Originalsprache : Englisch
Umfang : ca. 185 Seiten
 
Thema : Uhrmacher, Erinnerung, Familie, Armut
Ort : Maine
 
Verlag : btb Verlag, Luchterhand Literaturverlag
 


Kurzbeschreibung


»Tinkers« ist ein Roman von Paul Harding. 2009 wurde das literarische Werk zuerst veröffentlicht.


Der Kesselflicker
George Washington Crosby stirbt. Die Familie hat sich in seinem Haus versammelt um ihn auf seiner letzten Reise zu begleiten. Immer wieder sitzt jemand anderes an seinem Sterbebett. Ob Ehefrau, Kinder oder Enkel, jeder versucht ihm näher zu kommen, mit ihm zusprechen. Doch George, der Uhrmacher war, kann sich nicht mehr äußern.
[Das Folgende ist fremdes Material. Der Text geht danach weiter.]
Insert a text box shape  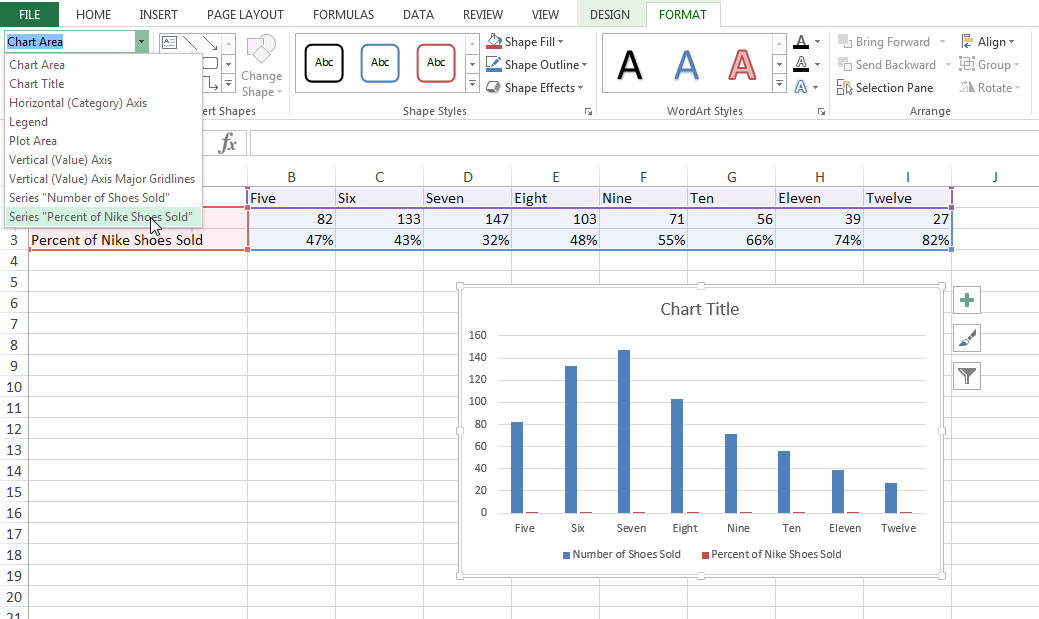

Einzig seine Gedanken treiben ihn durch Episoden aus seinem Leben, lassen ihn vorgelesenes reflektieren, bringen ihn dazu, Dinge die noch zu erledigen wären, regeln zu wollen. Aber das kann er nicht mehr. Die letzten Tage seines Lebens gehen dahin und mit ihnen die Erinnerung an längst vergangenes und an seinen Vater Howard.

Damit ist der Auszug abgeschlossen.